■ **EXTRAIT FOURNI**
· · · · · · ·

Nous avons créé notre structure à la fin du mois de mai. C’est une entité récente, mais qui s’inscrit dans la continuité d’une équipe. Le cabinet rassemble en effet des associés et des collaborateurs issus du même cabinet. Nous avons fondé ce cabinet avec Sophie Imbault et Benoît Perrineau. Nous sommes tous les trois associés de « Prémisse », constituée sous forme d’AARPI. La répartition des activités reste assez proche de nos pratiques respectives de longue date, avec l’ambition de développer une activité tournée vers le droit public des affaires au sens large.

Comment se répartissent vos domaines d’intervention ?

Sophie porte une activité « habitat social » très spécifique par sa nature mixte, à l’interface du droit public et du droit privé. Benoît Perrineau intervient autour des questions d’aménagement d’environnement d’énergie et d’urbanisme. Pour ma part, je suis focalisée sur le droit public des affaires au sens classique : la commande publique et la contractualisation sous toutes leurs formes y compris les montages globaux et la création de structures selon les secteurs. J’ai également un développement marqué dans le secteur de la santé par l’accompagnement d’établissements publics de santé et d’établissements privés à but non lucratif type fondations et établissements similaires.

Votre clientèle est-elle plutôt publique privée ou hybride ?

Réellement hybride et cela varie selon les pôles ; nos clients sont tant de nature publique (établissements publics, l’Etat via des ministères, des collectivités territoriales etc.) que des sociétés de droit privé dans différents secteurs d’activité (immobilier, secteur santé, énergie etc.). J’ajoute que le droit public des affaires suppose un travail auprès de de nombreuses structures mixtes – elles même hybrides. Par exemple, l’activité « habitat social », l’équipe intervient pour des sociétés de droit privé investies d’une mission d’intérêt général comme des sociétés d’HLM. C’est également le cas dans tous les secteurs pour lesquels nous intervenons : nous conseillons des sociétés d’économie mixte et des groupements de coopération sanitaire réunissant hôpitaux et établissements privés de santé. L’hybridation est ainsi structurelle.

Cette hybridation influe-t-elle sur la manière de traiter les dossiers et d’échanger avec les interlocuteurs ?

Oui par les enjeux politiques d’abord qui ne se posent pas de la même manière côté public et côté privé. Ensuite, par la temporalité des projets qui diffère sensiblement selon les clients ainsi que par les processus de décisions auxquels il faut s’adapter. Ce sont des paramètres majeurs de pilotage des dossiers – et qui permettent de développer, en tant que conseil, une compréhension croisée des enjeux.

· · · · · · ·

■ **LIGNES FOURNIES**
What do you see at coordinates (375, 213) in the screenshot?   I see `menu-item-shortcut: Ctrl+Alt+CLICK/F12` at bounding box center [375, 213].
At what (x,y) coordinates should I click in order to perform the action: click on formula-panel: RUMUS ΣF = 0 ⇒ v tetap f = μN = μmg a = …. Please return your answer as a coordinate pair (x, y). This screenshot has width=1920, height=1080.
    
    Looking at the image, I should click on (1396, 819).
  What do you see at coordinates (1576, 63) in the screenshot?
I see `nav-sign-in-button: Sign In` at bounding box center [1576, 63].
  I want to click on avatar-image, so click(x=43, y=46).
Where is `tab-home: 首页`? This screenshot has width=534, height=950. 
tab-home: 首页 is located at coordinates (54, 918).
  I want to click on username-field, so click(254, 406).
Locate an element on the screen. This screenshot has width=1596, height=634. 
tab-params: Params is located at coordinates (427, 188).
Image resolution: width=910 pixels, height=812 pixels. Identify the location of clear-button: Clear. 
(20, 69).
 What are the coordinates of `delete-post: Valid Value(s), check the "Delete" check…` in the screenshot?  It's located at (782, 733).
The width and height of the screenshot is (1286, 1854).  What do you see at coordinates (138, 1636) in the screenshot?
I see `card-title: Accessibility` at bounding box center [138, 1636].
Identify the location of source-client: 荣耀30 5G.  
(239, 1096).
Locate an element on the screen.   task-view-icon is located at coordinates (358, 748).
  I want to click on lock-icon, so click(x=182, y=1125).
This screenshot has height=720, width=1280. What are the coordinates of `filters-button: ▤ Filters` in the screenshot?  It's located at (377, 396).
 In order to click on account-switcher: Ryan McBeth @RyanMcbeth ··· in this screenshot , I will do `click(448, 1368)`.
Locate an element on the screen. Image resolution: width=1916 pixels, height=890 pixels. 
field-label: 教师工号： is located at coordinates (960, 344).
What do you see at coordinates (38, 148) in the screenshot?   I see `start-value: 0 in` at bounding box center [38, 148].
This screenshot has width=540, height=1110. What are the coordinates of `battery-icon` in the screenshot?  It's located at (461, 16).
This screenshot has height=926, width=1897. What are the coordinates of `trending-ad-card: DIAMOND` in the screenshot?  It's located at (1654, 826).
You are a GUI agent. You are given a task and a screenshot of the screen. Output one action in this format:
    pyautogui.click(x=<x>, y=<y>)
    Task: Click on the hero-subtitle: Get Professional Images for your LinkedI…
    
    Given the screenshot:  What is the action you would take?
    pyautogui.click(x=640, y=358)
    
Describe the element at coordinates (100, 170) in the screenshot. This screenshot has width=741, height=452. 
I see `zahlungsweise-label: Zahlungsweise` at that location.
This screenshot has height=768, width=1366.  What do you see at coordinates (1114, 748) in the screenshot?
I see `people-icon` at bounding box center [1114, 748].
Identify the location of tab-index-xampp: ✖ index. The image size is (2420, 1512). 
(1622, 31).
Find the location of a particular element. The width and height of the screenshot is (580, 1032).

· · · · · · ·

■ **CONSIGNES**
**1)** Répondez à ces questions sur l'extrait fourni :
(a) Sous quelle forme la structure « Prémisse » a-t-elle été constituée ?
(b) Sur quelles questions intervient Benoît Perrineau ?
(c) Qui les groupements de coopération sanitaire que conseille le cabinet réunissent-ils ?
**2)** Recopiez telles quelles les lignes fournies, depuis celle qui contient « Locate an element on the screen. Image » jusqu'à la dernière, les deux comprises.
L'extrait fourni et les lignes fournies sont deux documents indépendants l'un de l'autre.

■ **CORRIGÉ**
**1)**
(a) Sous forme d'AARPI.
(b) Sur les questions d'aménagement, d'environnement, d'énergie et d'urbanisme.
(c) Des hôpitaux et des établissements privés de santé.

**2)**
Locate an element on the screen. Image resolution: width=1916 pixels, height=890 pixels. 
field-label: 教师工号： is located at coordinates (960, 344).
What do you see at coordinates (38, 148) in the screenshot?   I see `start-value: 0 in` at bounding box center [38, 148].
This screenshot has width=540, height=1110. What are the coordinates of `battery-icon` in the screenshot?  It's located at (461, 16).
This screenshot has height=926, width=1897. What are the coordinates of `trending-ad-card: DIAMOND` in the screenshot?  It's located at (1654, 826).
You are a GUI agent. You are given a task and a screenshot of the screen. Output one action in this format:
    pyautogui.click(x=<x>, y=<y>)
    Task: Click on the hero-subtitle: Get Professional Images for your LinkedI…
    
    Given the screenshot:  What is the action you would take?
    pyautogui.click(x=640, y=358)
    
Describe the element at coordinates (100, 170) in the screenshot. This screenshot has width=741, height=452. 
I see `zahlungsweise-label: Zahlungsweise` at that location.
This screenshot has height=768, width=1366.  What do you see at coordinates (1114, 748) in the screenshot?
I see `people-icon` at bounding box center [1114, 748].
Identify the location of tab-index-xampp: ✖ index. The image size is (2420, 1512). 
(1622, 31).
Find the location of a particular element. The width and height of the screenshot is (580, 1032).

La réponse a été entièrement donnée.